Stalking e Ciberstalking: da Curiosidade à Perseguição

Em tempos em que a tecnologia e o virtual se fazem cada vez mais presentes em nossas vidas, vale a pena estar atento a um fenômeno que encontra na internet um dos seus principais facilitadores



Perseguição obsessiva





Disponível na Netflix, a série YOU traz à tona um assunto que vem ganhando cada vez mais repercussão: o stalking. Expressões derivadas, como stalkear e stalkeado, tornaram-se muito populares.


Mas o que vem a ser o stalking?


Na série, nos deparamos com a história de Joe Goldberg, gerente de uma livraria, que desenvolve uma obsessão por uma de suas clientes, a escritora Guinevere Beck.


Tomado por tal obsessão, Joe não mede esforços em busca de seu objeto de desejo, dando início a uma verdadeira investigação sobre a vida de Beck, munindo-se de todas as informações possíveis que irão permitir a aproximação de seu alvo. 


A atuação de Joe é insidiosa: ele vai se aproximando de sua vítima sem que ela perceba o comportamento doentio de seu perseguidor.


O gerente Joe, através de informações estratégicas, forja encontros fortuitos e “coincidências”, passando a simular até mesmo uma personalidade que seria mais atrativa à vítima, considerando já conhecer os gostos e preferências de Beck


Estamos, pois, diante do típico stalker, aquele que pratica o stalking.


Como ocorre o stalking


A expressão stalking tem origem no verbo inglês to stalk, que se traduz por perseguir.

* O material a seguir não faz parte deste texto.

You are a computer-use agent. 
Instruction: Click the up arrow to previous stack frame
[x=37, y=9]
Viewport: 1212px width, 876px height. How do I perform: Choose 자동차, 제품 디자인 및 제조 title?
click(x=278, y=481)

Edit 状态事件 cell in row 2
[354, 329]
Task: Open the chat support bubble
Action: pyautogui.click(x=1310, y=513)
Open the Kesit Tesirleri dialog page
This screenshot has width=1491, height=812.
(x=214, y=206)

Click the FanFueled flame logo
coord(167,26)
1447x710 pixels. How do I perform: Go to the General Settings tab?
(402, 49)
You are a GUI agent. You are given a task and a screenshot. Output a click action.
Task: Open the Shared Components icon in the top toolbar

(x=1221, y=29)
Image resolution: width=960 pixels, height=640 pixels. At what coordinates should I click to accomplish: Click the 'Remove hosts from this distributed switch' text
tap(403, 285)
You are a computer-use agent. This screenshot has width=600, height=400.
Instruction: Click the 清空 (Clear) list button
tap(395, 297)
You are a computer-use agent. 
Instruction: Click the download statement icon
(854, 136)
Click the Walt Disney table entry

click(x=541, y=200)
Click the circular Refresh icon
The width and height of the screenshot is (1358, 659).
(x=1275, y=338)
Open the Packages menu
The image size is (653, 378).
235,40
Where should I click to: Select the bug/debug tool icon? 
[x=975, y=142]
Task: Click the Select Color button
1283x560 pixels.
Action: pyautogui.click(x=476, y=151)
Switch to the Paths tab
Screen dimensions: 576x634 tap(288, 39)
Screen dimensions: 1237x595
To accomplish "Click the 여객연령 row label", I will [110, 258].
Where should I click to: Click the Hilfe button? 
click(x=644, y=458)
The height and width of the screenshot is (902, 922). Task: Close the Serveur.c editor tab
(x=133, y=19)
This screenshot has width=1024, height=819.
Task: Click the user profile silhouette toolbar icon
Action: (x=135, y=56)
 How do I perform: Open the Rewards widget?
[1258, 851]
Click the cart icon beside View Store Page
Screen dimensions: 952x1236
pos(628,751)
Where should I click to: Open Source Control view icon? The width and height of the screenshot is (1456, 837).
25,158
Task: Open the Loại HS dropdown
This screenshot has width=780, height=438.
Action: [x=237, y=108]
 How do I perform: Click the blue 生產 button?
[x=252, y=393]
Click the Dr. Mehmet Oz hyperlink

Na verdade, é um terno afeito à caça, pois traz ínsita a ideia da busca incessante do predador à presa.


Inicialmente, foi usado para descrever o comportamento de alguns fãs que perseguiam obsessivamente seus ídolos (recentemente, a cantora Ariana Grande necessitou pedir proteção judicial contra um fã alucinado). 


Porém, a realidade nos mostra que o fenômeno não se detém a tal nicho e, ao revés, revela que é cada vez mais comum pessoas terem sua intimidade devassada e serem vítimas de uma série de incômodos e até mesmo violências perpetradas por sujeitos que decidem persegui-las, motivados pelos mais diversos fatores, que vão desde admiração, passando por paixões não correspondidas e até mesmo pelo ódio.


O stalking acontece das mais diversas formas. Como sinala Bruno Bottiglieri, no livro Stalking (edição do Kindle), na prática, o evento poderá se manifestar por: perseguição no trabalho, na rua, em casa, em redes sociais, inúmeras mensagens, cartas ou presentes enviados ao mesmo destinatário, inúmeras ligações, repetidas injúrias, espera de passagem nos lugares que frequenta, ofensas, difamações ou declarações em locais públicos para uma pessoa, dentre muitas outras.


Não é necessário que estas visitas e perseguições sejam acompanhadas de agressões físicas, pois a intenção do agente é estar próximo de sua vítima e, muitas vezes, reatar um relacionamento. É a sua presença rotineira e insidiosa que desperta o incômodo.



Internet: sirva-se, stalker!


Voltando à história da série: e como Joe obtém as informações a respeito de Beck?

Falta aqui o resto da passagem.